● **SUPPLIED RECORDS**:
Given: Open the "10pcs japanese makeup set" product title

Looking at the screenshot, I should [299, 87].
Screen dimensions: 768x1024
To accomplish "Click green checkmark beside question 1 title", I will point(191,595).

--

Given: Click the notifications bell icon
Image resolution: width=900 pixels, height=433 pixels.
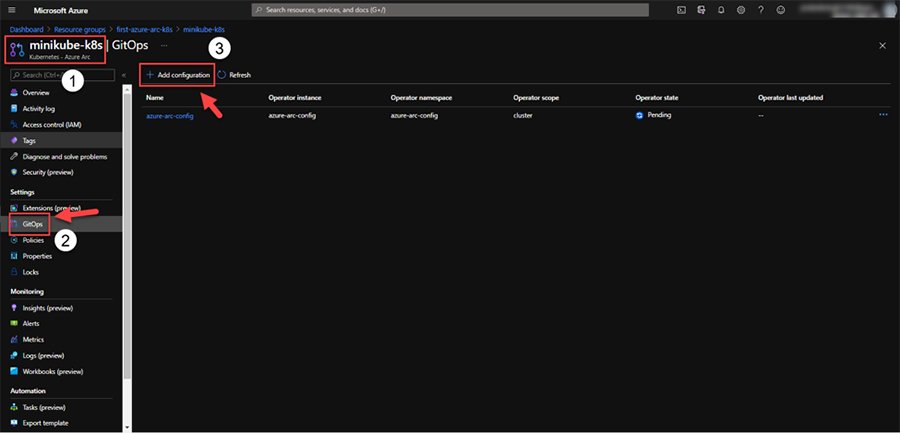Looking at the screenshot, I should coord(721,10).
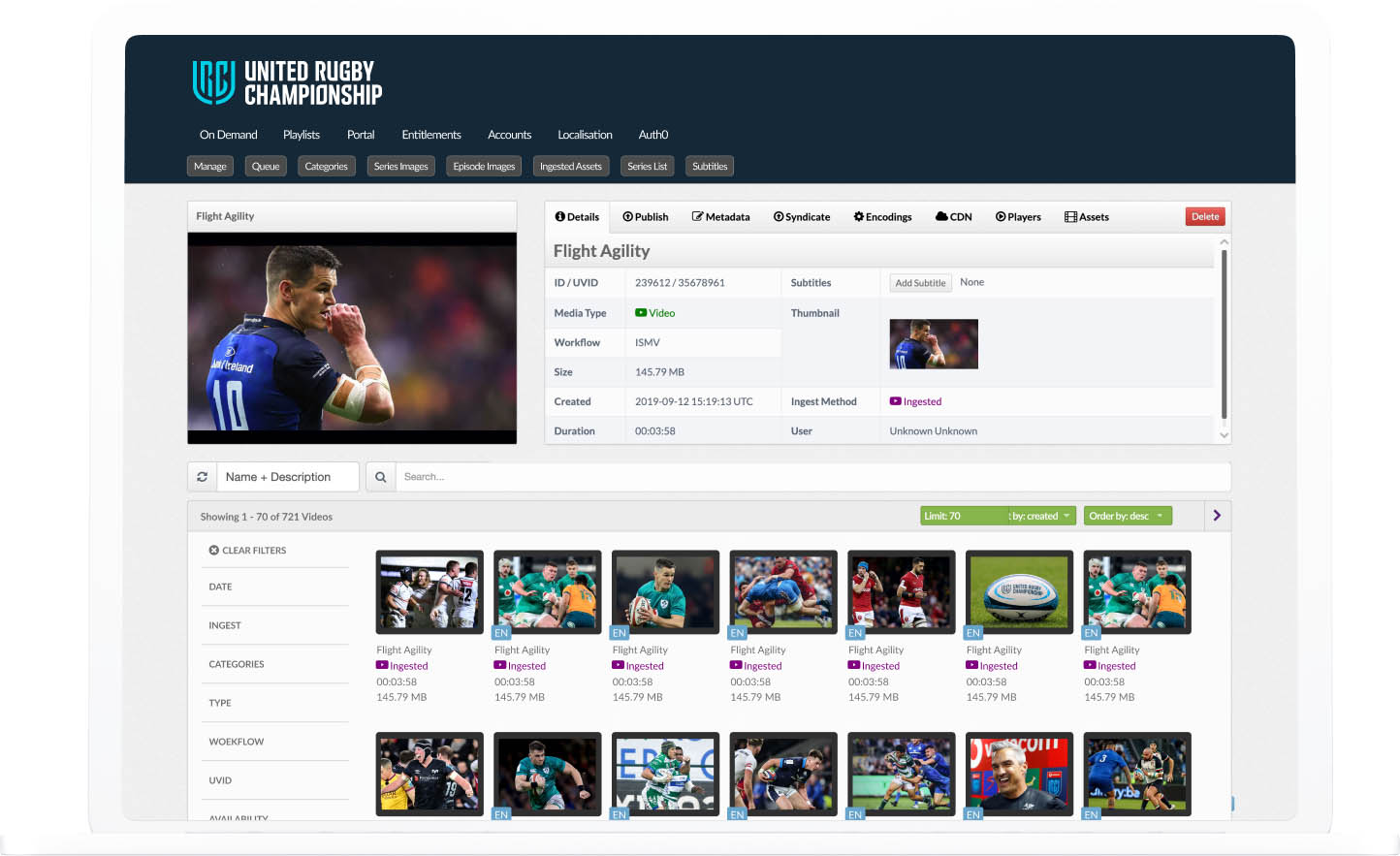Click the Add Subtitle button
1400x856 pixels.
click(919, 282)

● **INSTRUCTIONS TO FOLLOW**: Please rewrite the entries starting at the line that contains "Given: Open the" and ending at the line that contains "I will point(191,595).", with "Screen dimensions" changed to "Display size" and everything else left as it is.

● **WORKED SOLUTION**:
Given: Open the "10pcs japanese makeup set" product title

Looking at the screenshot, I should [299, 87].
Display size: 768x1024
To accomplish "Click green checkmark beside question 1 title", I will point(191,595).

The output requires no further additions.